Depends on the scope. A kitchen renovation might see us onsite 2 to 3 days for rough-in and another 1 to 2 days for final fittings, plus testing and sign-off. A full villa rewire is usually 2 to 4 weeks of electrician time spread across the project, with rough-in happening while the place is stripped out and final fittings at the end. A switchboard upgrade on its own is a day or two. We work to the builder’s programme and give you a proper schedule upfront, not a vague “couple of weeks”.
Can you work around heritage features in a character home?
Yes. Character homes need careful work. We run cable through ceiling voids and behind scotia mouldings where we can, rather than chasing into solid kauri walls. Original timber architraves get taken off carefully and put back. Original switch plates either stay (where the switch itself can be brought up to current standard) or get replaced with reproduction period-style plates that comply. We’ve worked in villas under full heritage overlay where every change needs sign-off, and we know what’s actually possible.
What happens if you find something unsafe mid-job?

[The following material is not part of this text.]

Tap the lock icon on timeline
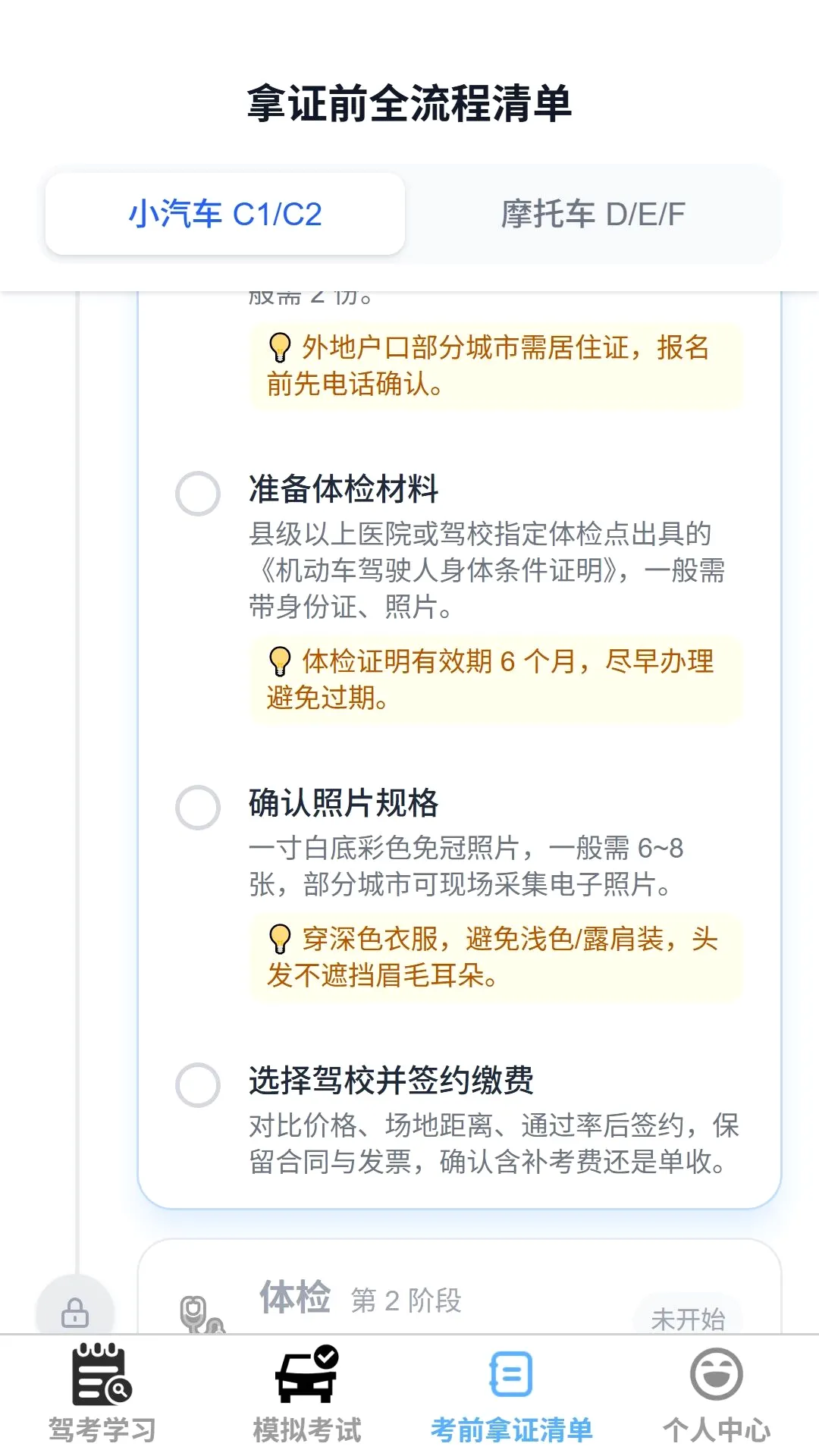The width and height of the screenshot is (819, 1456). pyautogui.click(x=75, y=1313)
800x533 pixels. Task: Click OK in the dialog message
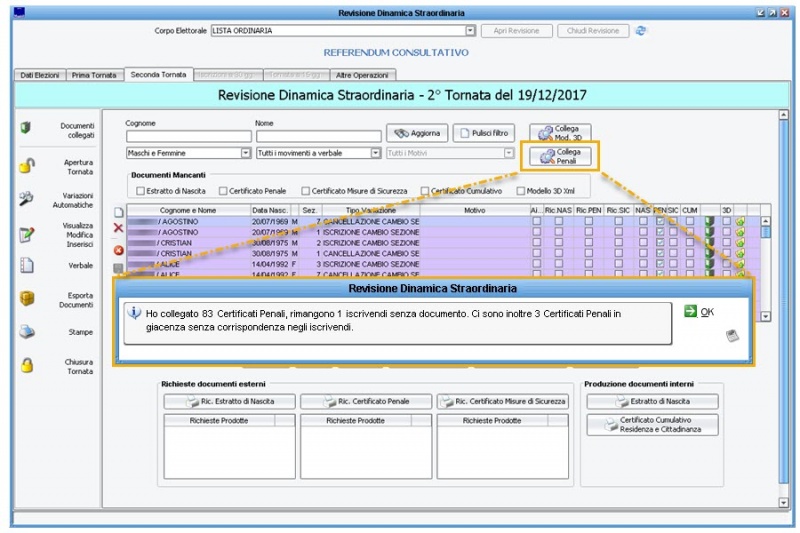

We tell you straight away. If we open a wall expecting modern cable and find old rubber that’s flaking apart, or an earth that’s been disconnected for decades, or a junction hidden behind plaster that shouldn’t be there, we stop, document what’s there, and give you options. Sometimes it’s a quick fix that gets added to the existing scope. Sometimes it genuinely changes the scope. Either way you get the information to make the call, not a surprise on the final invoice.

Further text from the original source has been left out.